For the kids the experience becomes a lesson in maturing while learning to love their grandmother. She may come from a country they’ve never been to, and makes David eat food and a particular drink he cannot stand (to the point of slyly replacing it later with a shocking substitute), but she provides an openness, even carefree attitude, Jacob and Monica can’t afford to provide. “I thought about my own grandmother during the shoot,” said Youn. “She passed away when I was ten. I didn’t like her at all, like David at first. The stupid reason was that because of the war many people were not hygienic. There just wasn’t enough city water and she was always saving water. So to me she was dirty. That’s the reason I didn’t like her. Thinking back to that, my heart always breaks. We are all stupid sometimes in this way.”

As with many of the best films about lives being lived, “Minar” has a feel of cycles. Eventually there will be bouts with disease or Monica might feel she can’t take it anymore in these struggles. For the immigrant the drive becomes harder because it is about finding stability while planting new roots. Chung could have easily gone for the cliché romantic ending, instead he settles for something more subtle and powerful. If we are so lucky life continues and we keep learning.
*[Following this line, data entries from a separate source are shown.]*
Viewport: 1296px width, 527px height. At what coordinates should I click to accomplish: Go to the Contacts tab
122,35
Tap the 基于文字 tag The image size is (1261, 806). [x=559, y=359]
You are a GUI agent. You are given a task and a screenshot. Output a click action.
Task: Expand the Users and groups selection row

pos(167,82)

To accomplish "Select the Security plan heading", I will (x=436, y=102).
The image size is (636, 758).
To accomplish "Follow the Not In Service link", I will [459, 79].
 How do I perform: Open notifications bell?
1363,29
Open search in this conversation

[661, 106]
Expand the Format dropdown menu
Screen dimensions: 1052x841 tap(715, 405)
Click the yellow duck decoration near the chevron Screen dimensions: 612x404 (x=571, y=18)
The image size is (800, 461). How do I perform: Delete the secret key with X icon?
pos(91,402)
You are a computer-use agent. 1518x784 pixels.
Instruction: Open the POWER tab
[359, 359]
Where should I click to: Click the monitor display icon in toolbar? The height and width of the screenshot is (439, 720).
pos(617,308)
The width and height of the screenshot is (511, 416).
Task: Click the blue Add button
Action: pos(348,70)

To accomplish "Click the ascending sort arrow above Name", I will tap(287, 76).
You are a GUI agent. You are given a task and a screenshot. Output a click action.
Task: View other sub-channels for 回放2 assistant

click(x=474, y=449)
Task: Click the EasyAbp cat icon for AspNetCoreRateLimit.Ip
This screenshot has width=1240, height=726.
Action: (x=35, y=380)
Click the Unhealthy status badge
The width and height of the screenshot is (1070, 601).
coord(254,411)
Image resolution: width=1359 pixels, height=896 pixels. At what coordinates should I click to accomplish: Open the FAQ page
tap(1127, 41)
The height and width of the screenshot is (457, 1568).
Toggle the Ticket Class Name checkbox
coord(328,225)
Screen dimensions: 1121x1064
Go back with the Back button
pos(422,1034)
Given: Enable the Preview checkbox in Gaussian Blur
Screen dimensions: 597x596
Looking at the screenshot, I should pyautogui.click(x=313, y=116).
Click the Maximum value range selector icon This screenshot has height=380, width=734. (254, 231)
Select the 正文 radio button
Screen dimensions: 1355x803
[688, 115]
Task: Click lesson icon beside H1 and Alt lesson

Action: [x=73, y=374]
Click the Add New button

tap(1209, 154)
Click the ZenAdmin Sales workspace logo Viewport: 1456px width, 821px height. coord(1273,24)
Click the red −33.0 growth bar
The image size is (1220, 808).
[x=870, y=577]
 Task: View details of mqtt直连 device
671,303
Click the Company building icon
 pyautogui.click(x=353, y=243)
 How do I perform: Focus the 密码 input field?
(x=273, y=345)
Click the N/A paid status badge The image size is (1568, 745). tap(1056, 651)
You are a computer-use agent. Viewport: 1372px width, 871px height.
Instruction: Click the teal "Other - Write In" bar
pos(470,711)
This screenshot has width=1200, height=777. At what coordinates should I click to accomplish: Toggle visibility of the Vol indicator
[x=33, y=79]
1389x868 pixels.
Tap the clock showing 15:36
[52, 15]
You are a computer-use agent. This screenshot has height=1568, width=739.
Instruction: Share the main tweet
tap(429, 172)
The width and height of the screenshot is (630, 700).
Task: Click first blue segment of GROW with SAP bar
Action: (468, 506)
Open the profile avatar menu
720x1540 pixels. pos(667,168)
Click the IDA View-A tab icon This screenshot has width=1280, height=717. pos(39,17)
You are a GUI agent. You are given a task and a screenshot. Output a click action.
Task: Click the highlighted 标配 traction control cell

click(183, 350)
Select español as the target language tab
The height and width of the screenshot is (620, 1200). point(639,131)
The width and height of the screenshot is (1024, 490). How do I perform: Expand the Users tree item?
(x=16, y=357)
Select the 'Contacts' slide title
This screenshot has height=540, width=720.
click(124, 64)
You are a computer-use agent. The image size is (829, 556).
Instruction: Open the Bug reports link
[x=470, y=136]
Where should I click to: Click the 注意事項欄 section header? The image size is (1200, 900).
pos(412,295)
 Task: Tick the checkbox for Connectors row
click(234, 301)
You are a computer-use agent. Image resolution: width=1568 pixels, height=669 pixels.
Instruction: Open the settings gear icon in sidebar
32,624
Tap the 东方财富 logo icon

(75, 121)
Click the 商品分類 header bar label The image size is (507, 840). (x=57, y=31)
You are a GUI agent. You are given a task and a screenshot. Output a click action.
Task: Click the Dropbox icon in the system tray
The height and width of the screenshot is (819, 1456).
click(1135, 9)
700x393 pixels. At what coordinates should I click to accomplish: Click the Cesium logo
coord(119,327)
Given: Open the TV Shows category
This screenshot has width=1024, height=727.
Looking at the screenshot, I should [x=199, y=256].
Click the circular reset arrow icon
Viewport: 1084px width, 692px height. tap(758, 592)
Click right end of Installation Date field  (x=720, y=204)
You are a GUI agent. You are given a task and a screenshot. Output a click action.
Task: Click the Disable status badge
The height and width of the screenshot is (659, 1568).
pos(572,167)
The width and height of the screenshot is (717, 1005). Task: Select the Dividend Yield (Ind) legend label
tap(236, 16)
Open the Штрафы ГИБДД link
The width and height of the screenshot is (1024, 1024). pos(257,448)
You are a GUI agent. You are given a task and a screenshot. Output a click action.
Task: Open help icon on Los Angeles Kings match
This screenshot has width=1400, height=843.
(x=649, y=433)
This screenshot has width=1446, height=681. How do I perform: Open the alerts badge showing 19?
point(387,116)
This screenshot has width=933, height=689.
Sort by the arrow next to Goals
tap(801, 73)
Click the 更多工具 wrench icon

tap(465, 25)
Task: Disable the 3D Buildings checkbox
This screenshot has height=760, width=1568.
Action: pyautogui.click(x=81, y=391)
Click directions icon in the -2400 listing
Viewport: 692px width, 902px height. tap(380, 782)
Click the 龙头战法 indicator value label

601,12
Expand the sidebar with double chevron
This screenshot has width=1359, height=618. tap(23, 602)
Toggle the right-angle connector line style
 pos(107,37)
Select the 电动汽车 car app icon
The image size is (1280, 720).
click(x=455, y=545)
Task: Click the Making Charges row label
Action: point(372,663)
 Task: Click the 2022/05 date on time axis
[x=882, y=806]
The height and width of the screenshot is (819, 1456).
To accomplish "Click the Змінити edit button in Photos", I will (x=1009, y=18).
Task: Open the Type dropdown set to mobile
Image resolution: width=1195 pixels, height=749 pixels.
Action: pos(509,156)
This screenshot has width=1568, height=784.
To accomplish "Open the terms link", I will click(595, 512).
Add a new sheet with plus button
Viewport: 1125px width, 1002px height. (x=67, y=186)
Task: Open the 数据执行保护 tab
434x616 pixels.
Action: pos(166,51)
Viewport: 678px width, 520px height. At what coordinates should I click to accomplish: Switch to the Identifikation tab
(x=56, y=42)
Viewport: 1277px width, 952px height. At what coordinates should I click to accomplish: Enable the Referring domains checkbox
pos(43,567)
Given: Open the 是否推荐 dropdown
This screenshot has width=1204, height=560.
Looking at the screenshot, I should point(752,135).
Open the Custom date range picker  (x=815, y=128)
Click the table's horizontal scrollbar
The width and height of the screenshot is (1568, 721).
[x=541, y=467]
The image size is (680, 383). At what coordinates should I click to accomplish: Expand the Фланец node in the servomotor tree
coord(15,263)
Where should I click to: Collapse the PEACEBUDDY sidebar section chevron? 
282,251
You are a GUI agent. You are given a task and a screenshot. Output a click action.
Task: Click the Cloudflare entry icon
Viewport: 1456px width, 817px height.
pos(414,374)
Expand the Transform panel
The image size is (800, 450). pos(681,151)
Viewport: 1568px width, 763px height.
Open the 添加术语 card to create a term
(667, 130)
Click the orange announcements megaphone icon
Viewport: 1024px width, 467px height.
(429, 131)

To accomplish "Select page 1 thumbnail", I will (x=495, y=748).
For Youn, “Minari” has a universal force in what it says to all audiences. “We are all immigrants. Sometimes because someone comes from another country we look at them differently or treat them differently. But you don’t get a special power because you were born in a specific place. We all could be immigrants tomorrow. We are all human beings, everyone comes from a previous generation that made sacrifices. There’s a scene where Soonja chews a chestnut and then hands it to the grandson, I thought it was just a Korean thing. It turns out some Hispanic grandmothers do it too. In the end, we’re all human beings. Let’s love each other.”

Minari” releases Feb. 12 in select cities and Feb. 26 on VOD.